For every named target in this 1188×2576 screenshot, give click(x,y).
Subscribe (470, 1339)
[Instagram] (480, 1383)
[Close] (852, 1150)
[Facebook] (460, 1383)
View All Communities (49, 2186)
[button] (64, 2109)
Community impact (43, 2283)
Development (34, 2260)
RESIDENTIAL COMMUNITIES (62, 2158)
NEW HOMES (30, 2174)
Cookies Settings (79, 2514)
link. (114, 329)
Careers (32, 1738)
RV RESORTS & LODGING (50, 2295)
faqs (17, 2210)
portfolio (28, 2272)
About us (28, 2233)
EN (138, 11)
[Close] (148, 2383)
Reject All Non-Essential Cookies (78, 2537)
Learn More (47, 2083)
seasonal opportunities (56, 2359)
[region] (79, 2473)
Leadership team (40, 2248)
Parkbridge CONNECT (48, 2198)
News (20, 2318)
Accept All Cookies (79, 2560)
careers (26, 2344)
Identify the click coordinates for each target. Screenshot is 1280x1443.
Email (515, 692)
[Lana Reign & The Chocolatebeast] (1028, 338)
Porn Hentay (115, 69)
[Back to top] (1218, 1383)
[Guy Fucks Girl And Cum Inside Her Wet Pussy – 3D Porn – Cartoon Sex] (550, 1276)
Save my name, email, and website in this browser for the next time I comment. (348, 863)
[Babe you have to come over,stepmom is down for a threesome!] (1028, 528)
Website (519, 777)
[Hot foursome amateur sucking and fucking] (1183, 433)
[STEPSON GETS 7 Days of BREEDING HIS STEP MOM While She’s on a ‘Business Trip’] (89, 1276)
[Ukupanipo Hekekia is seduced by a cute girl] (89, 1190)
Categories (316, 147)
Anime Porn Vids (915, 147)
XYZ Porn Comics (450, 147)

########################################

**TASK TO CARRY OUT:**
From the records above, transcribe exactly the run of lines that opens with the line holding "link. (114, 329)" and closes with the line holding "[Guy Fucks Girl", both included.

**SOLUTION FOR THIS TASK:**
link. (114, 329)
Careers (32, 1738)
RV RESORTS & LODGING (50, 2295)
faqs (17, 2210)
portfolio (28, 2272)
About us (28, 2233)
EN (138, 11)
[Close] (148, 2383)
Reject All Non-Essential Cookies (78, 2537)
Learn More (47, 2083)
seasonal opportunities (56, 2359)
[region] (79, 2473)
Leadership team (40, 2248)
Parkbridge CONNECT (48, 2198)
News (20, 2318)
Accept All Cookies (79, 2560)
careers (26, 2344)
Identify the click coordinates for each target. Screenshot is 1280x1443.
Email (515, 692)
[Lana Reign & The Chocolatebeast] (1028, 338)
Porn Hentay (115, 69)
[Back to top] (1218, 1383)
[Guy Fucks Girl And Cum Inside Her Wet Pussy – 3D Porn – Cartoon Sex] (550, 1276)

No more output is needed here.